R=v[-1]*(1-int(done))
batch_return=[]

for reward in self.rewards[::-1]:
R=reward+self.gamma*R
batch_return.append(R)
batch_return.reverse()
batch_return=T.tensor(batch_return,dtype=float)
return batch_return

def calc_loss(self,done):
#states=T.tensor(self.states,dtype=T.float)
list_state=[]
if len(self.states)>1:
for lstate in self.states:
soruce,end=self.env.state_dec(lstate)
state_v=self.env.state_to_vector(soruce,end)
list_state.append(state_v)
states=T.tensor(list_state)

else:
soruce,end=self.env.state_dec(self.states[0])
state_v=self.env.state_to_vector(soruce,end)
list_state.append(state_v)
states=T.tensor([list_state])
actions=T.tensor(self.actions,dtype=T.float)

returns=self.calc_returns(done,states)

p,values=self.forward(states)
values=values.squeeze()

critic_loss=(returns-values)**2

probs=T.softmax(p,dim=1)
dist=Categorical(probs)
log_probs=dist.log_prob(actions)
actor_loss=-log_probs*(returns-values)
total_loss=(critic_loss+actor_loss).mean()
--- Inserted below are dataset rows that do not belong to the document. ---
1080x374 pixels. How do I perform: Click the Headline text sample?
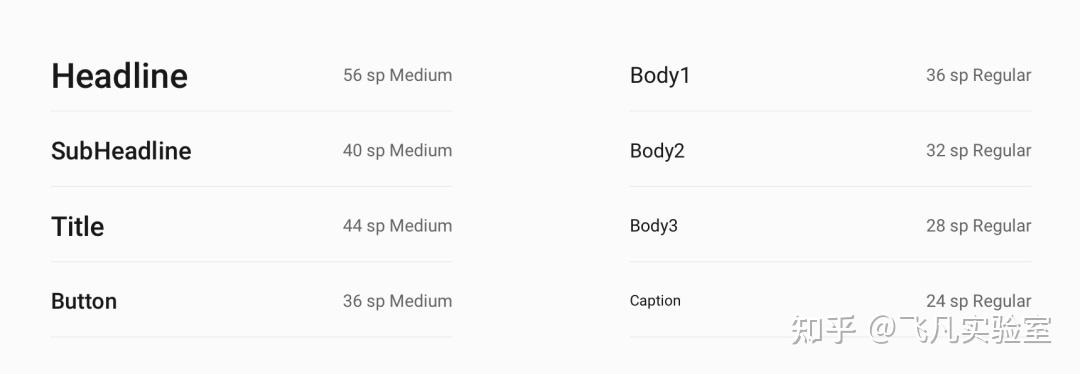pyautogui.click(x=119, y=75)
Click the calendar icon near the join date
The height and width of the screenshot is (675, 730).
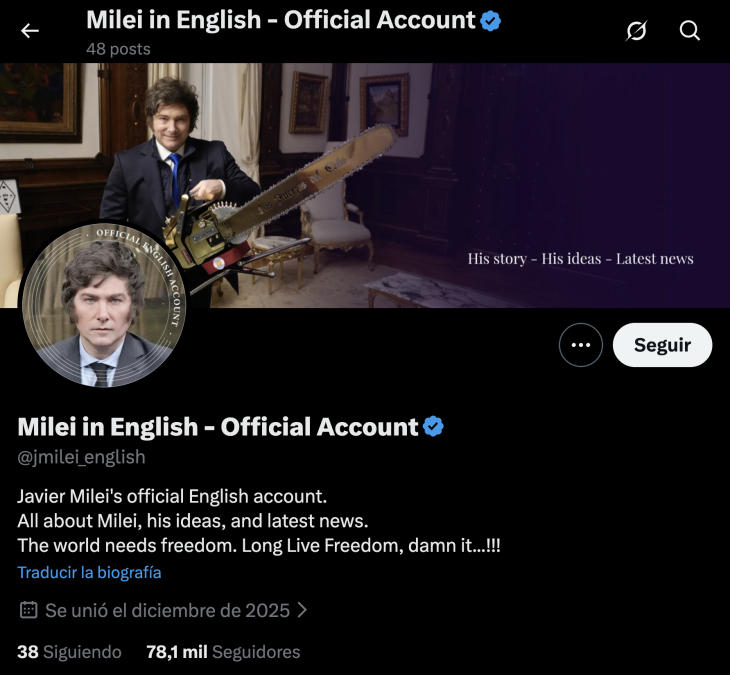(x=29, y=610)
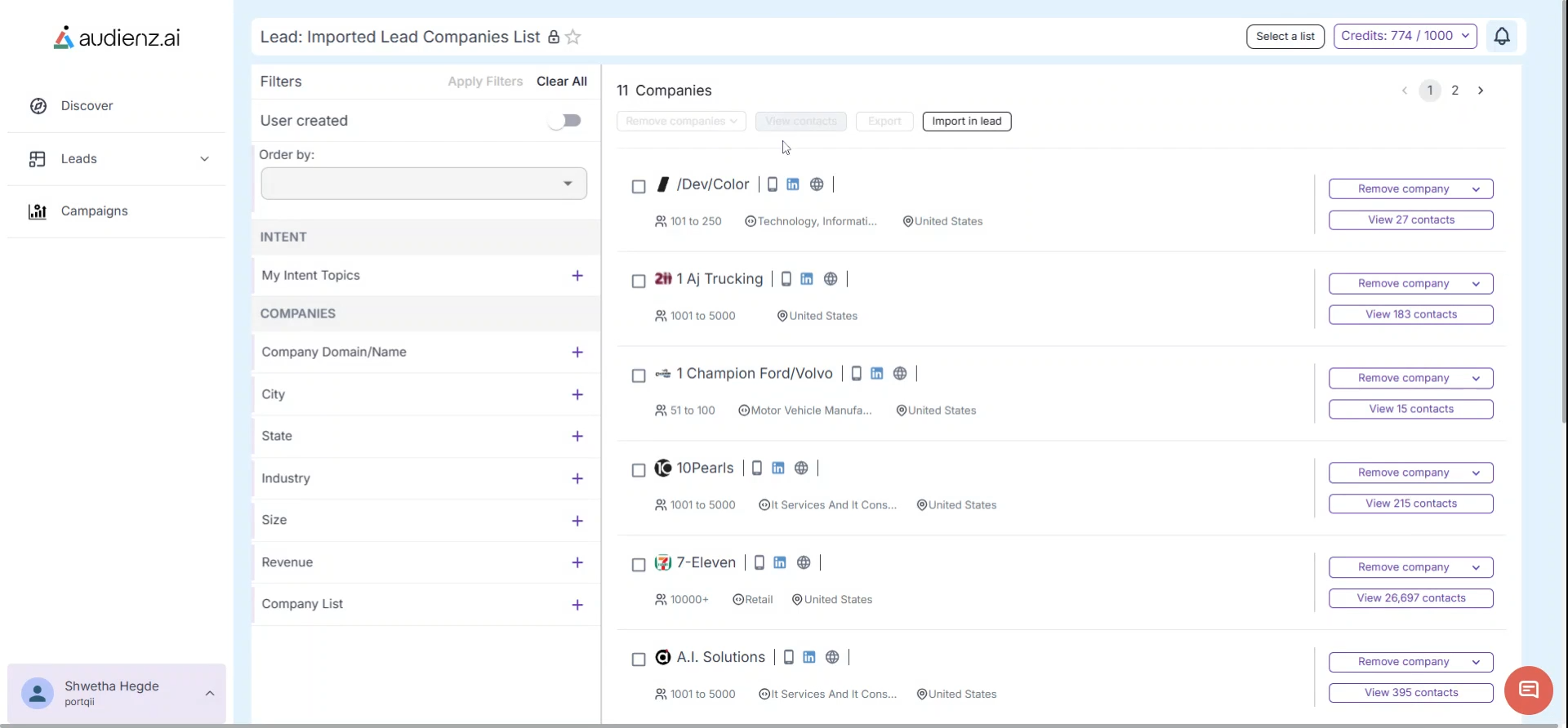Viewport: 1568px width, 728px height.
Task: Select the 1 Champion Ford/Volvo checkbox
Action: [639, 376]
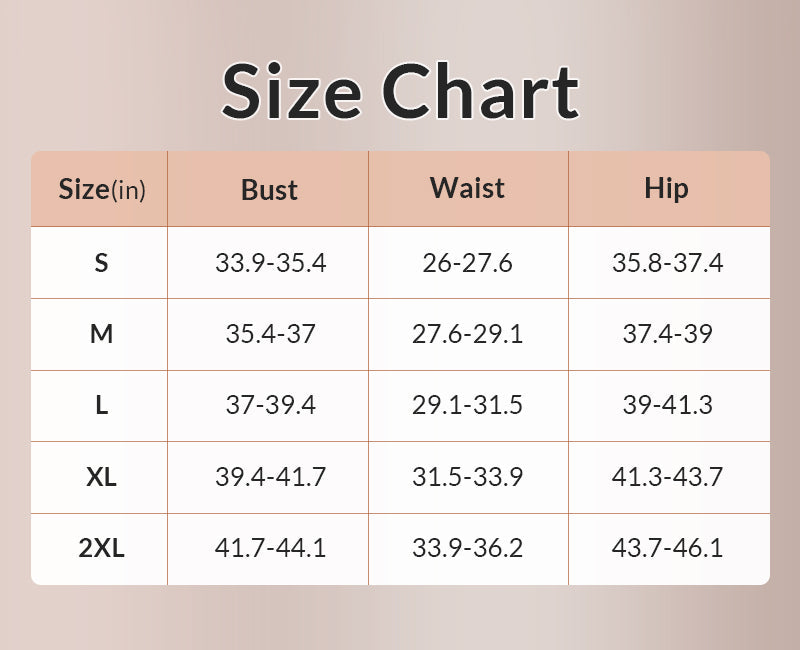The width and height of the screenshot is (800, 650).
Task: Select the XL size row label
Action: (101, 477)
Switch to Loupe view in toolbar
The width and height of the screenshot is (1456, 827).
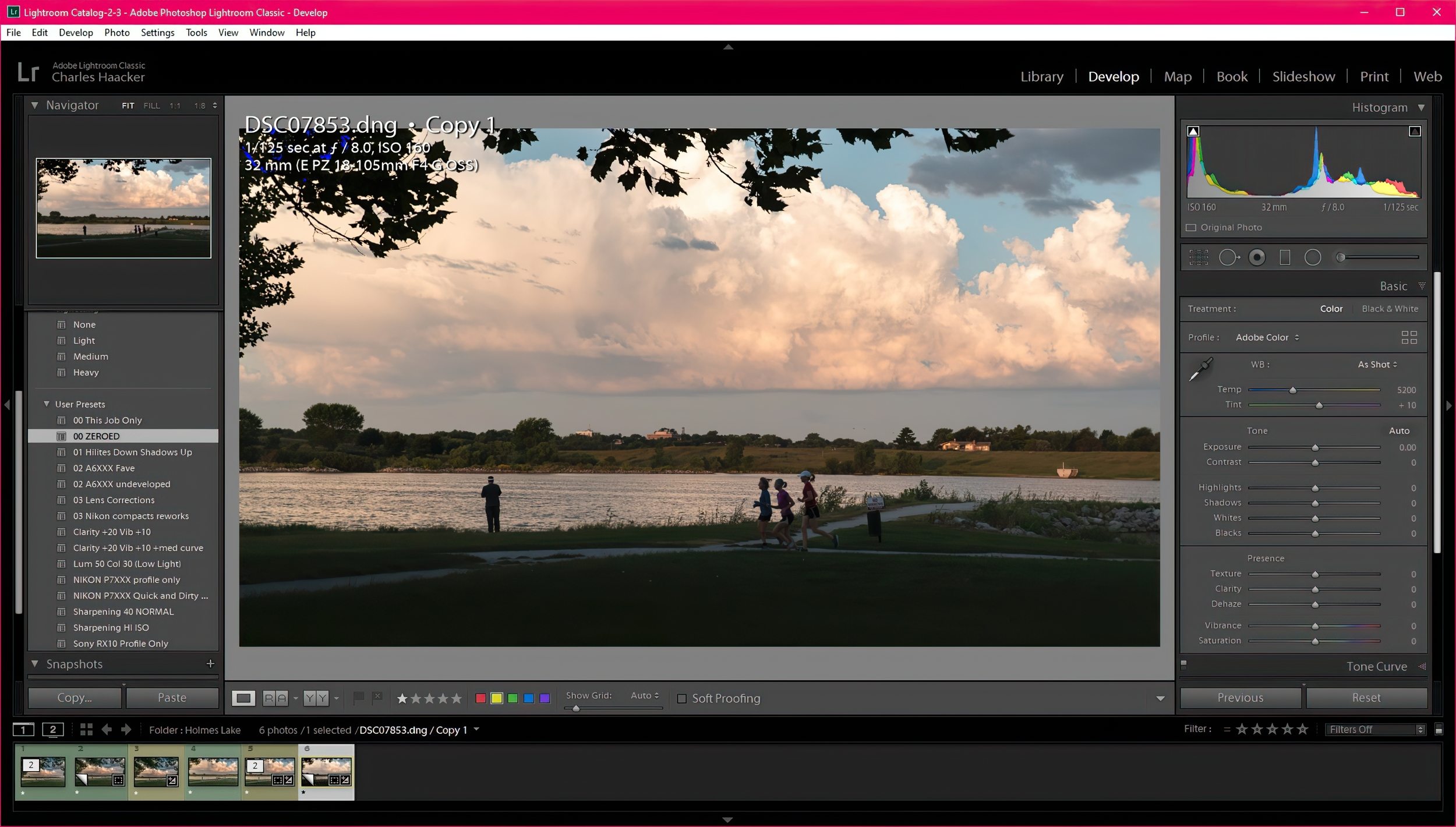click(243, 698)
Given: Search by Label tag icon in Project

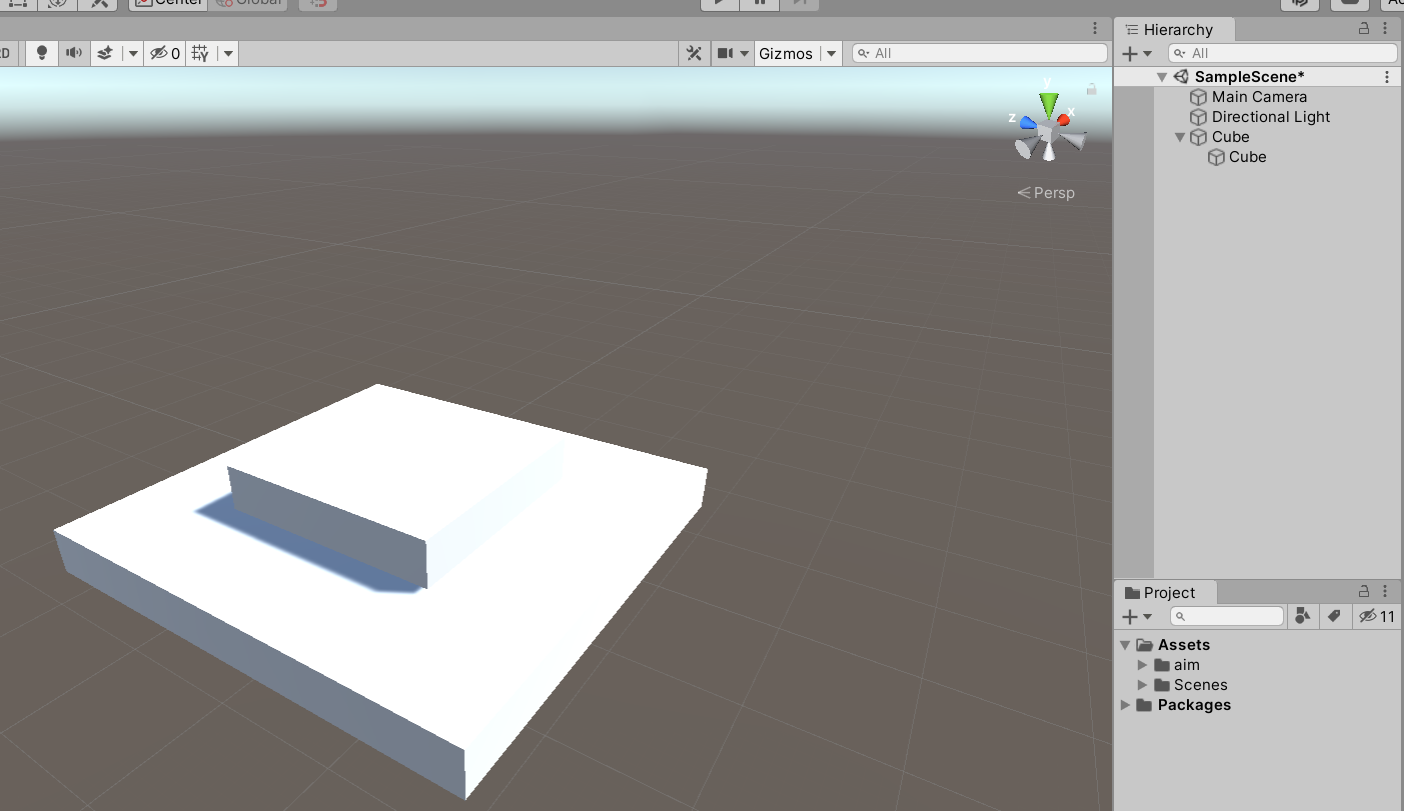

def choose_action(self,node,action):
state_vector=self.env.state_to_vector(node,action)
state=T.tensor([state_vector],dtype=T.float)
pi,v=self.forward(state)
probs=T.softmax(pi,dim=1)
dist=Categorical(probs)
action=dist.sample().numpy()[0]#take a sample from the categorical dist from 1-22
return action

``````
• AGENT
``````class Agent(mp.Process):
def __init__(self,global_actor_critic,optimizer,input,n_actions
,gamma,lr,worker_name,global_episode_index,env,gather,games,T_max,res_queue,loss_queue):
super(Agent,self).__init__()
self.local_actor_critic=ActorCritics(input,n_actions,env,gamma)
self.global_actor_critic=global_actor_critic
self.worker_name='w%02i'%worker_name
self.episode_idx = global_episode_index
self.env=env
self.gather_eps=gather
self.optimizer=optimizer
self.N_games=games
self.T_max=T_max
self.res_queue=res_queue
self.loss_queue=loss_queue
self.dict_list={'number_of_episodes':[],'score':[],'loss':[]}

def list_remember(self,d_episode,d_score,d_loss):
self.dict_list['number_of_episodes'].append(d_episode)#,d_score,d_loss.item()
self.dict_list['score'].append(d_score)
self.dict_list['loss'].append(d_loss.item())

def run(self):
t_step=1
max_itr=1000
#self.episode_idx is a gloabl parametar from MP class and we need to get the value from it
while self.episode_idx.value < self.N_games:

itr=0
done=False
observation=self.env.reset()
score=0
penalties=0

self.local_actor_critic.clear_memory()
while not done:
soruce,end=self.env.state_dec(observation)
action=self.local_actor_critic.choose_action(soruce,end)
observation_,reward,done=self.env.step(observation,action)
if reward == -1000:
penalties+=1

score += reward
self.local_actor_critic.remember(observation,action,reward)

if t_step% self.T_max==0 or done:
loss=self.local_actor_critic.calc_loss(done)
loss.backward()
#set the current parameters for the workers into the gloabl parameters
for local_param,global_param in zip(self.local_actor_critic.parameters(),
self.global_actor_critic.parameters()):
self.optimizer.step()
self.local_actor_critic.clear_memory()

t_step+=1

itr+=1
observation=observation_
print(self.worker_name,'episode',self.episode_idx.value,'reward',score,'penalties',penalties,'goal',done,
'itr_to_done',itr,'loss',loss.item(),'\n',flush=True)

self.list_remember(self.episode_idx.value,score,loss)

self.gather_eps.append_data(self.episode_idx.value,score,loss.item())
self.res_queue.put(score)
self.loss_queue.put(loss.item())

with self.episode_idx.get_lock():
self.episode_idx.value+=1

self.res_queue.put(None)
self.loss_queue.put(None)

``````

now my question did I implement the algorithm right and is the entropy of my code is also written right, and how can I enhance the code?